▸ RECORDS TO USE
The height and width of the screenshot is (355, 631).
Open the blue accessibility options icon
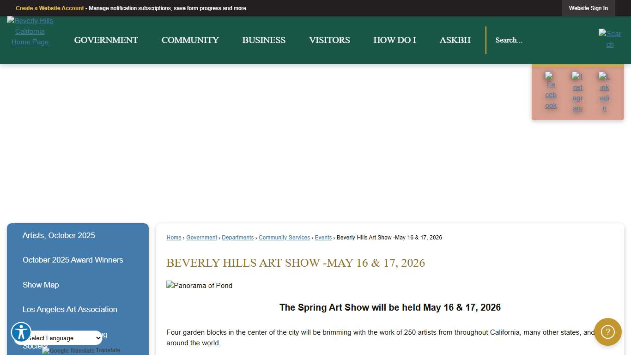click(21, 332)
...
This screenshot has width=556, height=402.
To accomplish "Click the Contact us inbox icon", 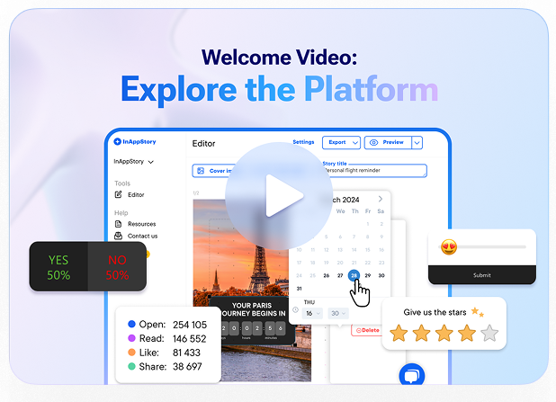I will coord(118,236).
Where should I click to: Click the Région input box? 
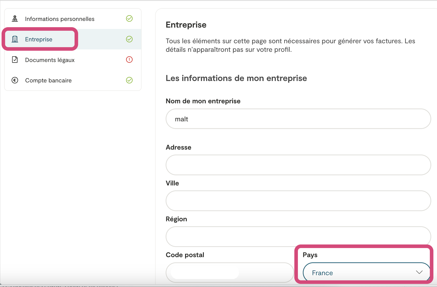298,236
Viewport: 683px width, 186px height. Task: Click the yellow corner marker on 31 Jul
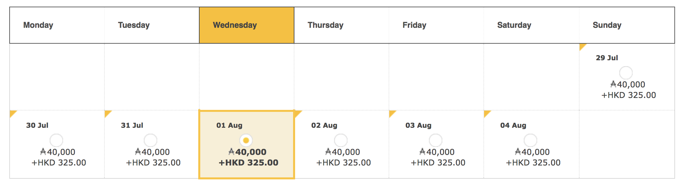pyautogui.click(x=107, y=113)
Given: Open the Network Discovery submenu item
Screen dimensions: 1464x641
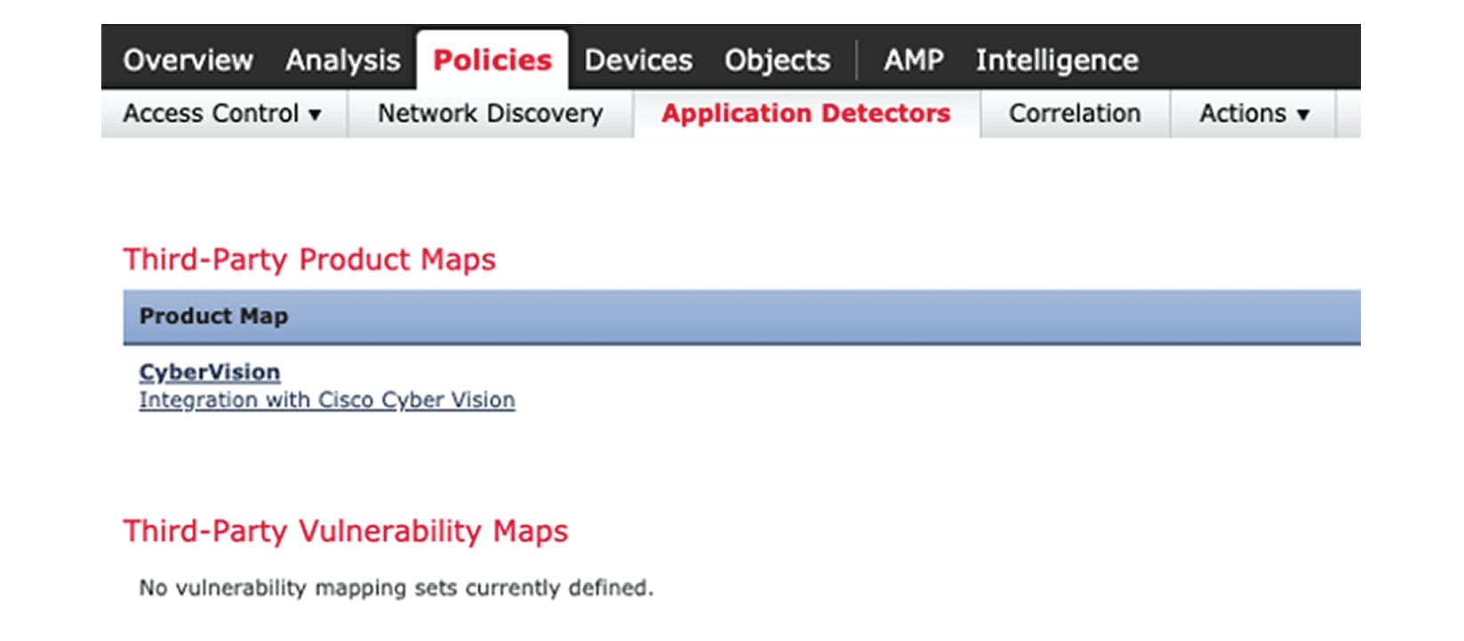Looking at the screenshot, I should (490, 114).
--
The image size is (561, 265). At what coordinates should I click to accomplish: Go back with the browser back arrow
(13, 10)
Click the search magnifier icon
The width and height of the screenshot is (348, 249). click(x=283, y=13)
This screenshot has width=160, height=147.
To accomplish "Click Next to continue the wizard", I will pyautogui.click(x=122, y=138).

▸ PROBLEM REQUIREMENTS
When a line in the listing above holds "This", include it in the tally; report only the tally.

▸ SOLUTION TO THE PROBLEM
2